[START]

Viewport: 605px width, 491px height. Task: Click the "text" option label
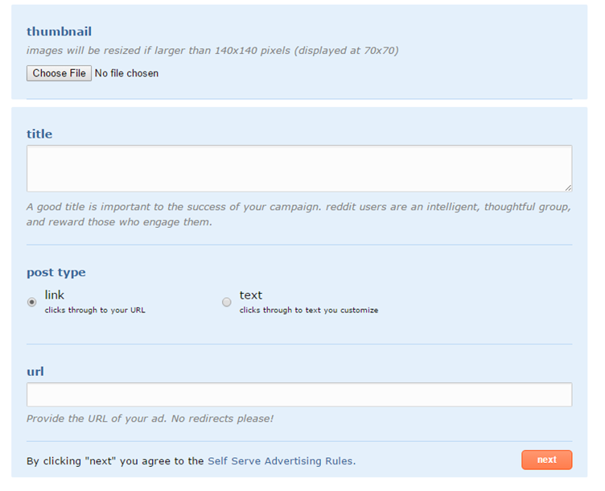pyautogui.click(x=251, y=295)
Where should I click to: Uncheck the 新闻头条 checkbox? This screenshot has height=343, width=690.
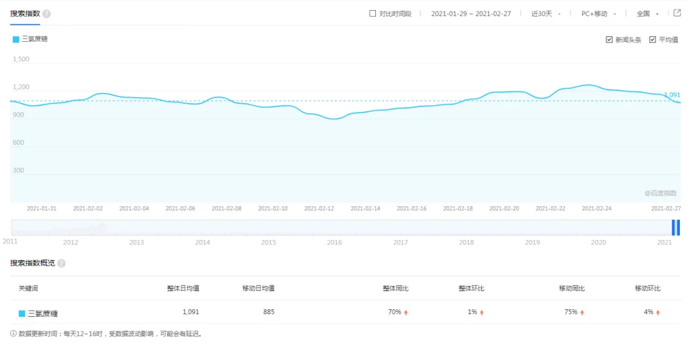(x=609, y=40)
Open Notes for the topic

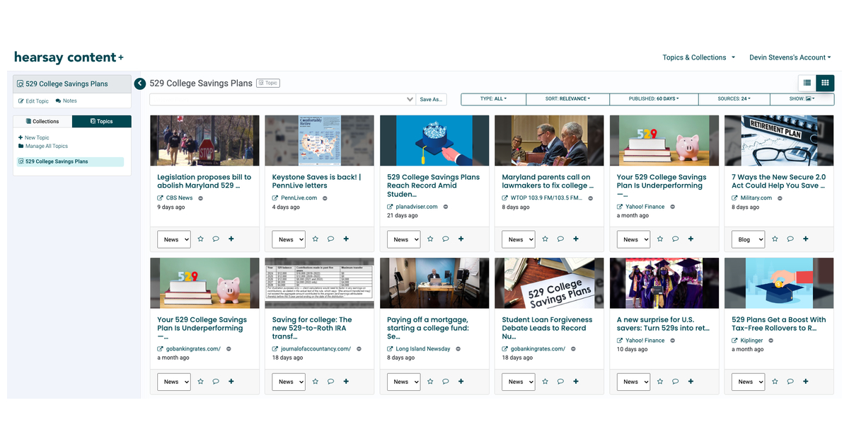pyautogui.click(x=66, y=101)
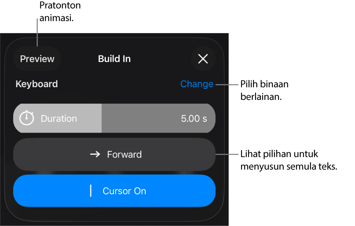
Task: Click the Duration label text
Action: 59,118
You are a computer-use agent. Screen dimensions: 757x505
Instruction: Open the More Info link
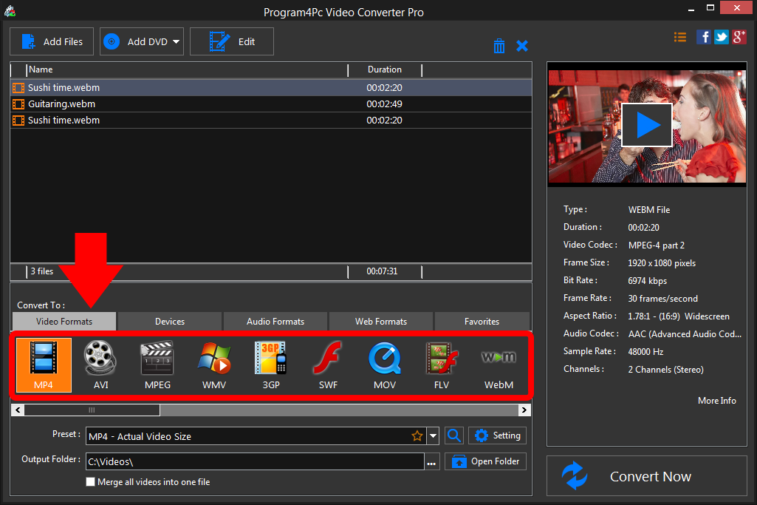[x=716, y=400]
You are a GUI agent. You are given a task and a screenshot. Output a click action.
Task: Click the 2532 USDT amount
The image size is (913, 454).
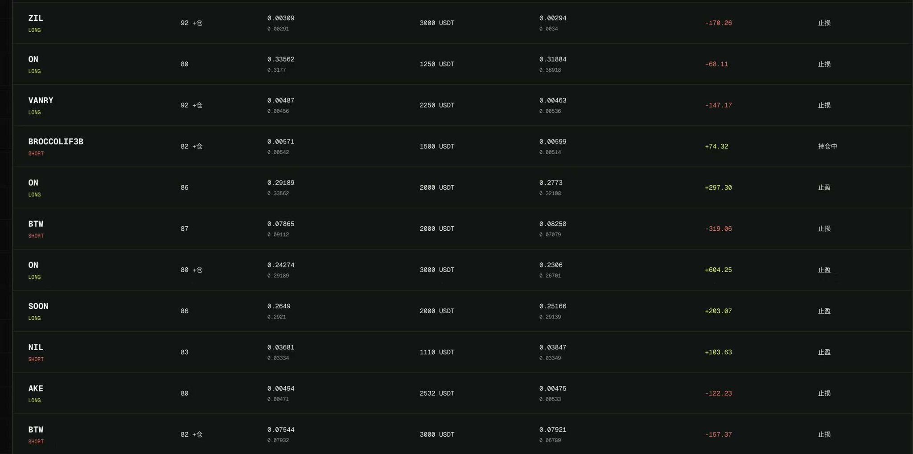tap(437, 393)
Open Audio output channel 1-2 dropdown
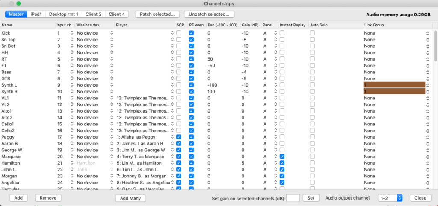 coord(390,198)
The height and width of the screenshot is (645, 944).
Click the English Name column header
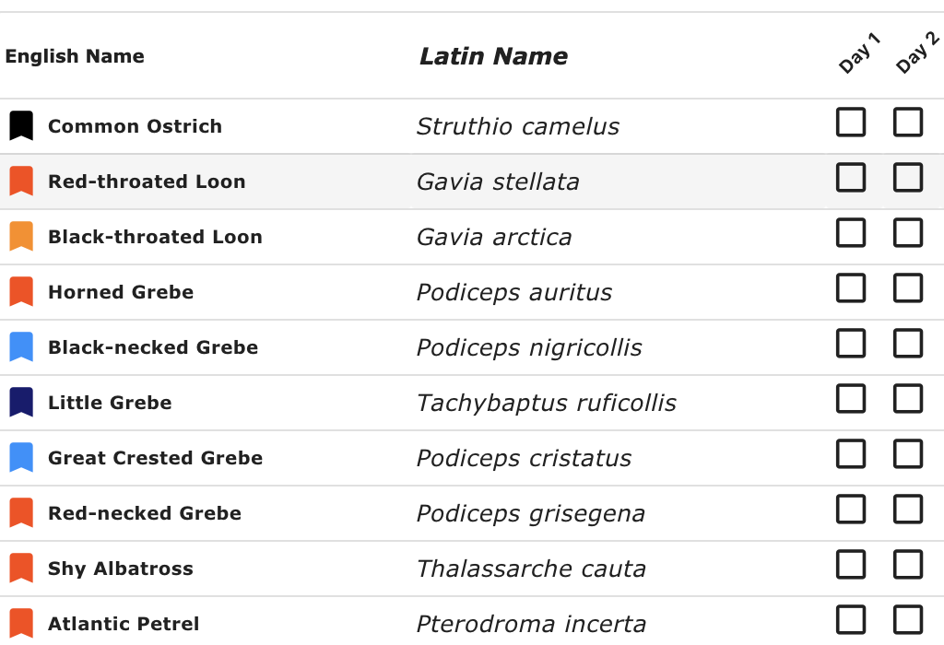(75, 56)
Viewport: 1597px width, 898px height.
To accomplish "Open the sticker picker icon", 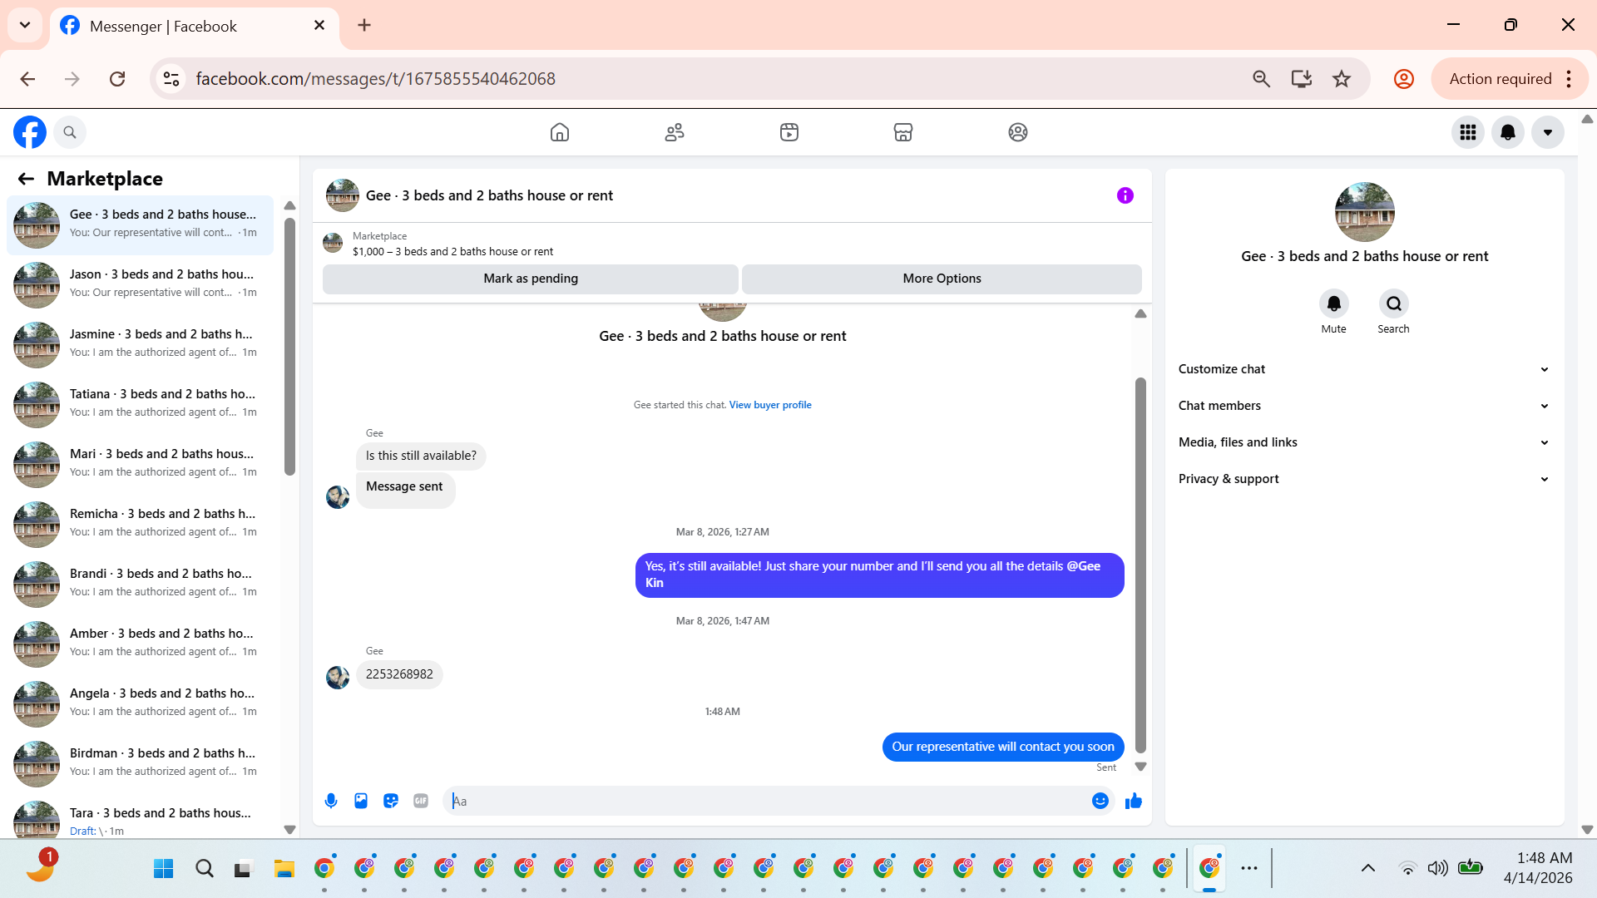I will click(391, 801).
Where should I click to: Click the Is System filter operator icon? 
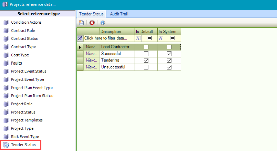[x=161, y=38]
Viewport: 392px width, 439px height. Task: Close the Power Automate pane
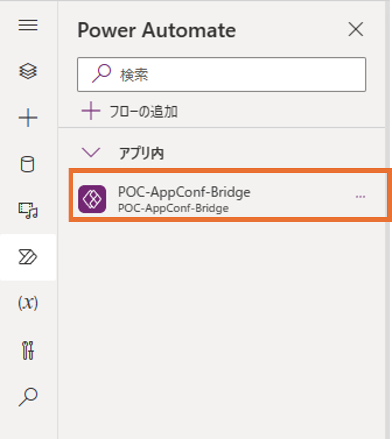pos(356,29)
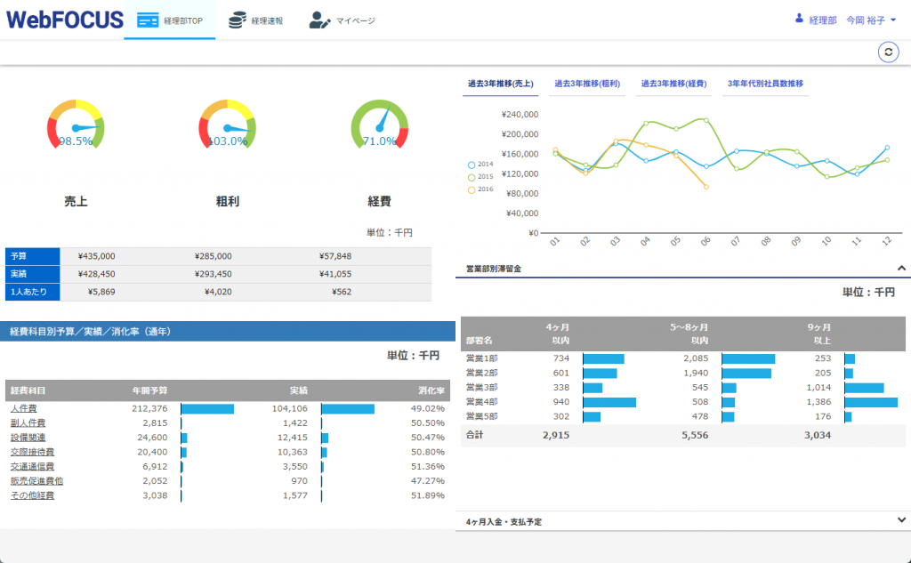This screenshot has height=563, width=911.
Task: Click the WebFOCUS logo
Action: pos(64,20)
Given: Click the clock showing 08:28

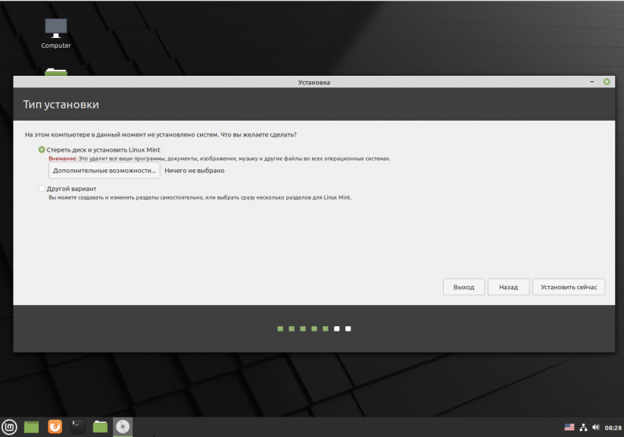Looking at the screenshot, I should (613, 428).
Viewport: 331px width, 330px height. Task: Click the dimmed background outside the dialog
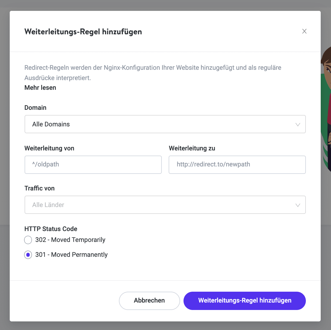coord(5,172)
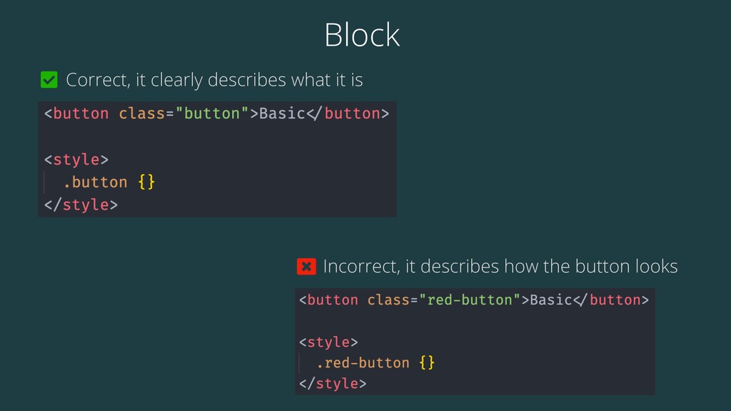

[END]

**PROBLEM DESCRIPTION**. Copy out, in full, every line of the data above that contains the string "Viewport".

**TASK ANSWER**.
Viewport: 605px width, 491px height. Task: Click the "text" option label
Viewport: 1597px width, 898px height.
Viewport: 392px width, 439px height. Task: Close the Power Automate pane
Viewport: 331px width, 330px height. Task: Click the dimmed background outside the dialog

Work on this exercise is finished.